Activity: Each line of the entries, from the first to the line containing "Task: Click the DoiT", is to be transcribed exactly as it stands; include no other lines.

[Opening Entries shown section]

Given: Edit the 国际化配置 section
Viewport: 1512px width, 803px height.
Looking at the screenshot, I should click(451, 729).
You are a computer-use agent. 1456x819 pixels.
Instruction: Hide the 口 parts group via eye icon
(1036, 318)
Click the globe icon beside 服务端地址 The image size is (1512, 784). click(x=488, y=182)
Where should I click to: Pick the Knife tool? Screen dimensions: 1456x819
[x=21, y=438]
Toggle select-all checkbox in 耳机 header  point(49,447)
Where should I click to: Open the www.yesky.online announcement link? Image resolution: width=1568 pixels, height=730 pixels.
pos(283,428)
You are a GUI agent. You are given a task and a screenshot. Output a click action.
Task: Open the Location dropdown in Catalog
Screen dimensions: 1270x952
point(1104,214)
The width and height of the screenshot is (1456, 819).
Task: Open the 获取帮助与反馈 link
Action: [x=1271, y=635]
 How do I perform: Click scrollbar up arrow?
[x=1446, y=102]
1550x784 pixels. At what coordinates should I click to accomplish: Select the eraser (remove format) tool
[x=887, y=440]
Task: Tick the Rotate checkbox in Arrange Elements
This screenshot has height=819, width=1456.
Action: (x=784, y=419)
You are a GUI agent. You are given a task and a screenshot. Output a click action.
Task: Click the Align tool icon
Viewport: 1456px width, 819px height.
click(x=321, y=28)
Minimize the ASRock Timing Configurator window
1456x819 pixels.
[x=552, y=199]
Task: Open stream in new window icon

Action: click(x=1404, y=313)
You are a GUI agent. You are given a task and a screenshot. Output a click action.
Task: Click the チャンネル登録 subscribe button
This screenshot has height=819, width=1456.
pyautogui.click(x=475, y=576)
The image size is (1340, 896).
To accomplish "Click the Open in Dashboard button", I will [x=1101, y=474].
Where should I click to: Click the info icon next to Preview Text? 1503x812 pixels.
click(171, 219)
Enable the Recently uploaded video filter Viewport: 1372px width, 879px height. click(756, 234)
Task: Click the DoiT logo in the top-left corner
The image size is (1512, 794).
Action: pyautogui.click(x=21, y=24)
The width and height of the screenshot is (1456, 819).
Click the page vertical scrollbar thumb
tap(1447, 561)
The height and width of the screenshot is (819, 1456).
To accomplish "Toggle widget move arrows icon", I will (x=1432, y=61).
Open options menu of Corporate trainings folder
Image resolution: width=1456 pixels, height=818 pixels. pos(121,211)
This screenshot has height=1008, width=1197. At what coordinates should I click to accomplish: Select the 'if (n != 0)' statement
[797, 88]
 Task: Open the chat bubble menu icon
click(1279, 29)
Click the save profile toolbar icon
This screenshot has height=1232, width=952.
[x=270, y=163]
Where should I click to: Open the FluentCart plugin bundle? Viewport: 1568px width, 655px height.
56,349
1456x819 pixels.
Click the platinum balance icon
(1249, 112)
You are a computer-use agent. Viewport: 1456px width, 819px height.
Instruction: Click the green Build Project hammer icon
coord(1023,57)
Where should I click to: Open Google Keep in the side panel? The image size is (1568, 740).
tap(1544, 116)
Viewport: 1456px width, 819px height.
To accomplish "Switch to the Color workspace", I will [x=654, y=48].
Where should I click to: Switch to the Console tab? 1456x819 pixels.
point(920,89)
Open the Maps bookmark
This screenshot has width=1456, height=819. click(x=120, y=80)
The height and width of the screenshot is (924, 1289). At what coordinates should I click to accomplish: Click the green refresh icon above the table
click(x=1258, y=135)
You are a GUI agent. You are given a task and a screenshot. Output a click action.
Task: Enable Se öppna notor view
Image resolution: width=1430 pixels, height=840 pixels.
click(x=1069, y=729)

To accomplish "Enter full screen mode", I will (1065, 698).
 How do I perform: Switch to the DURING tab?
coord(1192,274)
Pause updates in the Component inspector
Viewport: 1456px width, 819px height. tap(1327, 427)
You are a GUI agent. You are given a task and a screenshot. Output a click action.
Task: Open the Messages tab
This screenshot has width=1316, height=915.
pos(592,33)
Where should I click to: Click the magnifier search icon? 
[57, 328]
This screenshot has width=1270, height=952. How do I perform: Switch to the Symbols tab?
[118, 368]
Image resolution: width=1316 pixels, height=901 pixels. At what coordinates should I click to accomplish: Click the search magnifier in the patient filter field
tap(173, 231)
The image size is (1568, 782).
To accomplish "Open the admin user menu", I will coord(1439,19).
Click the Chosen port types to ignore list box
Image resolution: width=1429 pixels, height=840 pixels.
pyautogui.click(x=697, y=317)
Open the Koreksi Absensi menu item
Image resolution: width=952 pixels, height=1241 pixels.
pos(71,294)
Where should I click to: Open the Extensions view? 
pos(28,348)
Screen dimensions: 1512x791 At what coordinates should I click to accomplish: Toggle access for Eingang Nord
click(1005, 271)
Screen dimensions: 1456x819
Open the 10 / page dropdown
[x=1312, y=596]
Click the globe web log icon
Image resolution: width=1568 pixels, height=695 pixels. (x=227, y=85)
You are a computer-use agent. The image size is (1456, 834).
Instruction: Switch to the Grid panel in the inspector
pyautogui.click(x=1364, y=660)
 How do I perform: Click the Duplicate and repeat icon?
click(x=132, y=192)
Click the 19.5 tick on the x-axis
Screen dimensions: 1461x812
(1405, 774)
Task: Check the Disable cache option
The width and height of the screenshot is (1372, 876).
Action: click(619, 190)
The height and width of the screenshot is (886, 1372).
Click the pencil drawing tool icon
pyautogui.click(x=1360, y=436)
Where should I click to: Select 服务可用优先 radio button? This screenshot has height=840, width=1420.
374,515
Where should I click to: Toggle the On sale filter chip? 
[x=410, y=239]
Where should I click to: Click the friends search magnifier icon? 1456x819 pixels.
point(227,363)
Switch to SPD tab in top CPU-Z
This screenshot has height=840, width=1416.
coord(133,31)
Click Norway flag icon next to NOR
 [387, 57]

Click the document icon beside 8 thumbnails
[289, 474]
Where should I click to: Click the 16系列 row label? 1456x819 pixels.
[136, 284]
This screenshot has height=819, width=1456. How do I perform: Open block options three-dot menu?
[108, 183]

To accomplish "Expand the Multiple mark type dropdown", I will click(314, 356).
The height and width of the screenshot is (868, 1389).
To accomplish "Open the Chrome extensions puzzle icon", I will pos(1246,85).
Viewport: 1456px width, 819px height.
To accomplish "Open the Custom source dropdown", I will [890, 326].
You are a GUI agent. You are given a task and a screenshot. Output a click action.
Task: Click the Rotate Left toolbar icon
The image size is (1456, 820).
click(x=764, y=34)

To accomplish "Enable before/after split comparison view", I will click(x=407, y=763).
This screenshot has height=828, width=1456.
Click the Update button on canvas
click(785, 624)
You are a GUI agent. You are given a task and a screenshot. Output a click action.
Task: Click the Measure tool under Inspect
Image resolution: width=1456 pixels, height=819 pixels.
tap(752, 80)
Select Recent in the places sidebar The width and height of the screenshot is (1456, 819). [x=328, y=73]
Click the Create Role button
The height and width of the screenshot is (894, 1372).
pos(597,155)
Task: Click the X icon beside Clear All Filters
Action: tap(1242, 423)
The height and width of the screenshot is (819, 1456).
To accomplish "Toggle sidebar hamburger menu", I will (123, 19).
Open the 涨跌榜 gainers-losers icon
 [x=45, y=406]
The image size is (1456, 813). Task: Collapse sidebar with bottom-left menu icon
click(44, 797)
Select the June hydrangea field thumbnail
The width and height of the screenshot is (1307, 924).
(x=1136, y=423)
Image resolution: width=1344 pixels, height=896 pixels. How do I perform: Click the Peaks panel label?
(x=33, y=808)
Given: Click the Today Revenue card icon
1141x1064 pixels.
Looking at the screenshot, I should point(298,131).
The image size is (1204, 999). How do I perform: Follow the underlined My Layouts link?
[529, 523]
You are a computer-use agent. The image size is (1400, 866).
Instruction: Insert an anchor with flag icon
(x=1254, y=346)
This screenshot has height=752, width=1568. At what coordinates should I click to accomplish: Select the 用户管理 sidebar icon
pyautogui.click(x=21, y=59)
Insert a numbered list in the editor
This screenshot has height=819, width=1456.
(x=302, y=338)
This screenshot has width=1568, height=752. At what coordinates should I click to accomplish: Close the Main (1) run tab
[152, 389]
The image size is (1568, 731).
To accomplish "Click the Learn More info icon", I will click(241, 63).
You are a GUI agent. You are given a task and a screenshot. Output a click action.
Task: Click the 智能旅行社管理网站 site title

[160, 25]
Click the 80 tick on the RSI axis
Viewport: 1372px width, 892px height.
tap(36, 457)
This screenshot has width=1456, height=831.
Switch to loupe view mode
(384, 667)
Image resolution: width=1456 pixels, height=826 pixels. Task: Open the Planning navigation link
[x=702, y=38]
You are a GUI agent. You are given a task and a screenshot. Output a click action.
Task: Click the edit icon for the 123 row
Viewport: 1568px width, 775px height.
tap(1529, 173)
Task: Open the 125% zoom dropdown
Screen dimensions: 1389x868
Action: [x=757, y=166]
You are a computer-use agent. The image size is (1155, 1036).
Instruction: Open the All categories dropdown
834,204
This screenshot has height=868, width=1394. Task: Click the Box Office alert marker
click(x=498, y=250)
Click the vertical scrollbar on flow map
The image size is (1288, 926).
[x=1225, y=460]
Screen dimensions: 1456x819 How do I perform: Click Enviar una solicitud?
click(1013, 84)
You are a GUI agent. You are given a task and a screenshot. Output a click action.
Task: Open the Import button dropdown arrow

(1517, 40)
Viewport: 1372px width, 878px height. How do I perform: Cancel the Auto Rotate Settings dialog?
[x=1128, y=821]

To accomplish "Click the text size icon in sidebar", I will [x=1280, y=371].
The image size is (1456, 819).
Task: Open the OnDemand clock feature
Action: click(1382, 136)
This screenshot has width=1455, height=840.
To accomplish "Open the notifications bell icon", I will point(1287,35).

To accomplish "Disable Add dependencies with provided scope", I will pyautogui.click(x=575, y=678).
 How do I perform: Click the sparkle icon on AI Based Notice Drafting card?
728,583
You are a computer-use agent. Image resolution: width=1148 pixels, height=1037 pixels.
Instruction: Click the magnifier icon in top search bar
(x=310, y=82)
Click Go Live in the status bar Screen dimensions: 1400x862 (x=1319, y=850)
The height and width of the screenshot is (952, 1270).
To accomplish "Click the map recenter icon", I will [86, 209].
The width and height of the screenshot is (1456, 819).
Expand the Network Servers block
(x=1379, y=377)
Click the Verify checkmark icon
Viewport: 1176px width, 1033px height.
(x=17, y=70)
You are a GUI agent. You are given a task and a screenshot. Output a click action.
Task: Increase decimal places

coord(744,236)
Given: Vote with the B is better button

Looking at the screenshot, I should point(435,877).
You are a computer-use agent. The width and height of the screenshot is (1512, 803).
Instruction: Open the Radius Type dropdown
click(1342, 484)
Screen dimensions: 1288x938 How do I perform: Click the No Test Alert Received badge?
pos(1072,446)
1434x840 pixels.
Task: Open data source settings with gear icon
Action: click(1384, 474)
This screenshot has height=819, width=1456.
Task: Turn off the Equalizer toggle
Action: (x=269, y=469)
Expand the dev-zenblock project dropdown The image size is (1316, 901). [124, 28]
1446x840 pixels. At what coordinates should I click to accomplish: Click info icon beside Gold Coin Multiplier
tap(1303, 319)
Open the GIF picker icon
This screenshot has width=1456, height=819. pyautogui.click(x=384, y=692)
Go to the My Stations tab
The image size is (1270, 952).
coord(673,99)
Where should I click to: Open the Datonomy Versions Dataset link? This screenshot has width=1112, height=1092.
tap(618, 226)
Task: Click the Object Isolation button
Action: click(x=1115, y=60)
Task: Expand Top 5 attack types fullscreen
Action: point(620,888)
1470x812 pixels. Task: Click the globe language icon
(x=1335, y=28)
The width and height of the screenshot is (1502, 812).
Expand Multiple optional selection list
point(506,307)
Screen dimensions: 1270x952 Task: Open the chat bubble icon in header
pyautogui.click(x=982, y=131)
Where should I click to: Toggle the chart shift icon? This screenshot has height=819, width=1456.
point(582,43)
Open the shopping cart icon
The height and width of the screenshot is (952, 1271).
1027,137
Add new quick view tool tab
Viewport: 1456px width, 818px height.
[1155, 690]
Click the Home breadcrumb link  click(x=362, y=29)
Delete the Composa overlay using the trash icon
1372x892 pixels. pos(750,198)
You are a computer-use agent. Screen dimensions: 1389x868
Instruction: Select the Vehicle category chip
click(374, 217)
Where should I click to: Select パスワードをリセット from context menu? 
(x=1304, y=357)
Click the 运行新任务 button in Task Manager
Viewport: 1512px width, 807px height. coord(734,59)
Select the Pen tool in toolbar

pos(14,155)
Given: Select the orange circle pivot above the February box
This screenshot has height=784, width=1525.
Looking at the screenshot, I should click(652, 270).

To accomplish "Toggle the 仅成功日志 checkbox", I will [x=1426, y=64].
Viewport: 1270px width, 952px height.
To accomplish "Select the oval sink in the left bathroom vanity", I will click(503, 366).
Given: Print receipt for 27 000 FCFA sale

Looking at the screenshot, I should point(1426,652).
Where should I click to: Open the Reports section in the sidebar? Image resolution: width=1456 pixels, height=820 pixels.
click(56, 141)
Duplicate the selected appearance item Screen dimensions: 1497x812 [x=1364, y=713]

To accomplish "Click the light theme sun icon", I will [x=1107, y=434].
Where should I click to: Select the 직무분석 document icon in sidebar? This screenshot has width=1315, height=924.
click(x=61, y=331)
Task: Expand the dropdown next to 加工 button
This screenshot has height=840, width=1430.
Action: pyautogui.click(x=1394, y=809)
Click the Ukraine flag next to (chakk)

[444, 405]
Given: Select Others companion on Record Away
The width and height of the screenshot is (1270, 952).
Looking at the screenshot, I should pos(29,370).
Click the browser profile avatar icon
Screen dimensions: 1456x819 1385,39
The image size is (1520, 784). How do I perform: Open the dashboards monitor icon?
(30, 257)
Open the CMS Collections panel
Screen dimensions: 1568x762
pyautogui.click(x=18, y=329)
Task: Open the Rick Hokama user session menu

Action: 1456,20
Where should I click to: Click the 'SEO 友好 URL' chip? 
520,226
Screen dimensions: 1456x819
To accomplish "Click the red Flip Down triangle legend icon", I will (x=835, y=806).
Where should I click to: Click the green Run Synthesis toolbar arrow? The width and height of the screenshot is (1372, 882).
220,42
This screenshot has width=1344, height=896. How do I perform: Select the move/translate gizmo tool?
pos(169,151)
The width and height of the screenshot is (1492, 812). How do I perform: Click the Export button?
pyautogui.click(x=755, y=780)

[Closing Entries shown section]

Result:
Given: Edit the 国际化配置 section
Viewport: 1512px width, 803px height.
Looking at the screenshot, I should click(451, 729).
You are a computer-use agent. 1456x819 pixels.
Instruction: Hide the 口 parts group via eye icon
(1036, 318)
Click the globe icon beside 服务端地址 The image size is (1512, 784). click(x=488, y=182)
Where should I click to: Pick the Knife tool? Screen dimensions: 1456x819
[x=21, y=438]
Toggle select-all checkbox in 耳机 header  point(49,447)
Where should I click to: Open the www.yesky.online announcement link? Image resolution: width=1568 pixels, height=730 pixels.
pos(283,428)
You are a GUI agent. You are given a task and a screenshot. Output a click action.
Task: Open the Location dropdown in Catalog
Screen dimensions: 1270x952
point(1104,214)
The width and height of the screenshot is (1456, 819).
Task: Open the 获取帮助与反馈 link
Action: [x=1271, y=635]
 How do I perform: Click scrollbar up arrow?
[x=1446, y=102]
1550x784 pixels. At what coordinates should I click to accomplish: Select the eraser (remove format) tool
[x=887, y=440]
Task: Tick the Rotate checkbox in Arrange Elements
This screenshot has height=819, width=1456.
Action: (x=784, y=419)
You are a GUI agent. You are given a task and a screenshot. Output a click action.
Task: Click the Align tool icon
Viewport: 1456px width, 819px height.
click(x=321, y=28)
Minimize the ASRock Timing Configurator window
1456x819 pixels.
[x=552, y=199]
Task: Open stream in new window icon

Action: click(x=1404, y=313)
You are a GUI agent. You are given a task and a screenshot. Output a click action.
Task: Click the チャンネル登録 subscribe button
This screenshot has height=819, width=1456.
pyautogui.click(x=475, y=576)
The image size is (1340, 896).
To accomplish "Click the Open in Dashboard button", I will [x=1101, y=474].
Where should I click to: Click the info icon next to Preview Text? 1503x812 pixels.
click(171, 219)
Enable the Recently uploaded video filter Viewport: 1372px width, 879px height. click(756, 234)
Task: Click the DoiT logo in the top-left corner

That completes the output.